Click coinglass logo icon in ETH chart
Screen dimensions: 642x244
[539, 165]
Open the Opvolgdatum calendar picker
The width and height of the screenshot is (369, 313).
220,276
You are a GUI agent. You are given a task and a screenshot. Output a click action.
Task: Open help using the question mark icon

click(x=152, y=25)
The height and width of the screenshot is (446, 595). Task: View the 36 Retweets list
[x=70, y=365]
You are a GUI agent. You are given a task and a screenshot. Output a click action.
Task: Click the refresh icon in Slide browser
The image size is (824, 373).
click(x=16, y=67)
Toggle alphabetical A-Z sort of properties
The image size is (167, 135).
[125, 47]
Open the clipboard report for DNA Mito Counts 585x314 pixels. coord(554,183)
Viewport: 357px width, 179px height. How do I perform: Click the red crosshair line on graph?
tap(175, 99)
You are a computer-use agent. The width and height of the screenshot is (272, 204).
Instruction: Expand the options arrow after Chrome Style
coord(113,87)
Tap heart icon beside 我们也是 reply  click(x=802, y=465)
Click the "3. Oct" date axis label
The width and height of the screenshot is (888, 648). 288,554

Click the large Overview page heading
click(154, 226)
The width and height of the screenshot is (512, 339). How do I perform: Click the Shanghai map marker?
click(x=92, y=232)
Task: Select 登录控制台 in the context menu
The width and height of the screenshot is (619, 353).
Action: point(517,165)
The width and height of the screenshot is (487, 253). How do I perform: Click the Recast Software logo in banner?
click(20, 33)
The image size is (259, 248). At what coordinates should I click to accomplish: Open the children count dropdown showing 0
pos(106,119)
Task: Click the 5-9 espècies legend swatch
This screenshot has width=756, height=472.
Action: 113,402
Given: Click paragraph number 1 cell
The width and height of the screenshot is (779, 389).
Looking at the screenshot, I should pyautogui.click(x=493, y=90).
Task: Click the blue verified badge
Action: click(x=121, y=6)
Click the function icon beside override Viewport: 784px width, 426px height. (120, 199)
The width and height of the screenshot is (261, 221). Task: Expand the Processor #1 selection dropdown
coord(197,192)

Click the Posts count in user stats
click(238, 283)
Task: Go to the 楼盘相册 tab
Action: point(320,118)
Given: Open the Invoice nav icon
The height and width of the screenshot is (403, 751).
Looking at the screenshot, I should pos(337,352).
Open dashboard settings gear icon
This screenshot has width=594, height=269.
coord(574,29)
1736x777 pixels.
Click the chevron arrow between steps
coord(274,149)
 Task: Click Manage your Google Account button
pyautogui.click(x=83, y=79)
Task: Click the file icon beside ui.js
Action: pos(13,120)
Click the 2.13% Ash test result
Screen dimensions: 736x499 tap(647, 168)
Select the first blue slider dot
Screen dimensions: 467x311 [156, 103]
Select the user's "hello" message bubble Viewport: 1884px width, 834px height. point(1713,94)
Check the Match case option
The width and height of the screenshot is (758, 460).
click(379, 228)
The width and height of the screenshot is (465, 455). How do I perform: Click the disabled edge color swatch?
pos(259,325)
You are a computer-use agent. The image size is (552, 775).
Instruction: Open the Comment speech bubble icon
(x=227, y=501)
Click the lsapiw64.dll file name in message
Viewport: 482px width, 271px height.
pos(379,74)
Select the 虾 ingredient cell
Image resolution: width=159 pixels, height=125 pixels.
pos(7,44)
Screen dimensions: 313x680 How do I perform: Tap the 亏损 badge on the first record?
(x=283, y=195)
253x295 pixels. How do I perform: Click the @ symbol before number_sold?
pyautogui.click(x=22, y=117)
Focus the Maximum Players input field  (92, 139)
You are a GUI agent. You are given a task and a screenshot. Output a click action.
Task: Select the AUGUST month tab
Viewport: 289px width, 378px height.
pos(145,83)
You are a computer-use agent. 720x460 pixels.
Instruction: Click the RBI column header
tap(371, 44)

□ □ □

## Exercise
Whenever a line of the records holds the string "computer", pick it out and copy it.

## Solution to this exercise
You are a computer-use agent. The width and height of the screenshot is (272, 204).
You are a computer-use agent. The image size is (552, 775).
You are a computer-use agent. 720x460 pixels.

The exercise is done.